Nós, brasileiros, não temos direito de rir. Duvido que o cachorro Conan se revele um guru pior do que o jumento Olavo, que assombrava os sonhos de Jair Bolsonaro e indicou dois ministros da Educação.
O segundo turno da Argentina em 2023 foi bem diferente do segundo turno brasileiro de 2018. Bolsonaro passou para o segundo turno em primeiro, com ampla vantagem, em meio a uma onda de crescimento avassaladora. Era tão forte que se deu ao luxo de desprezar o apoio (entusiasmadamente oferecido) de candidatos tucanos aos governos de São Paulo e Rio Grande do Sul.
Por contraste, Javier Milei terminou o primeiro turno em segundo lugar. Só foi eleito porque conseguiu o apoio da direita tradicional, representada pela terceira colocada na eleição, Patricia Bullrich, e pelo ex-presidente Mauricio Macri.

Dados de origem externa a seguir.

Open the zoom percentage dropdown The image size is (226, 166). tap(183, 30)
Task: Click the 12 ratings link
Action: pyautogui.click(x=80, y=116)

Por isso, foi necessário todo um esforço de tentar normalizar Milei, apresentá-lo como um membro razoável da direita continental. Os ex-presidentes Iván Duque e Andrés Pastrana (Colômbia), Felipe Calderón e Vicente Fox (México), Jorge Quiroga (Bolívia), Luis Fortuño (Porto Rico), Sebastián Piñera (Chile), além do próprio Macri e do ex-premiê espanhol Mariano Rajoy, assinaram uma carta defendendo o voto em Milei.
Vejam que, na hora de apresentar Milei como um sujeito razoável, ninguém chamou Bolsonaro para a foto. Até hoje tem gente grande no Brasil fingindo que Jair não é aberrante. Mas o mundo sabe.
A esperança dos direitistas moderados é que, nos próximos anos, Macri conseguirá substituir Conan como a voz que guiará as decisões de Milei.
Vai dar certo? É cedo para dizer.
Por um lado, Milei tem uma base no Congresso muito mais frágil do que a de Bolsonaro. Em que pesem as ligações da vice de Milei com a extrema direita militar, as Forças Armadas argentinas não parecem dispostas a aceitar o papel de fiadoras da loucura do presidente, como aconteceu no Brasil.
Por outro lado, eu acreditaria mais na aposentadoria de Conan do cargo de guru presidencial se Milei não tivesse anunciado, logo depois da eleição, que vai extinguir o Banco Central.
Se for só o caso de trocar a placa na entrada do prédio, de "Banco Central" para, digamos, "Banco da Liberdade", é ridículo; mas segue a vida.
O problema é se as funções do BC deixarem de ser exercidas, seja pela dolarização completa (que eliminaria a possibilidade de política monetária autônoma), seja pela desregulamentação completa do sistema financeiro. Aí, meu amigo, acabou.
É sempre possível que os argentinos administrem Milei melhor do que administramos Bolsonaro. Mas seria irresponsável ignorar o potencial de desastre quando um presidente maluco entra em choque com as instituições em cenário de crise econômica profunda.
Nas últimas décadas, as viradas ideológicas na Argentina sempre foram mais extremas que as brasileiras. Menem foi muito mais neoliberal que FHC nos anos 90, os Kirchner sempre estiveram à esquerda de Lula e Dilma neste milênio. Torçamos para que agora a tendência se reverta. Ninguém quer imaginar alguém mais fascista que o Jair.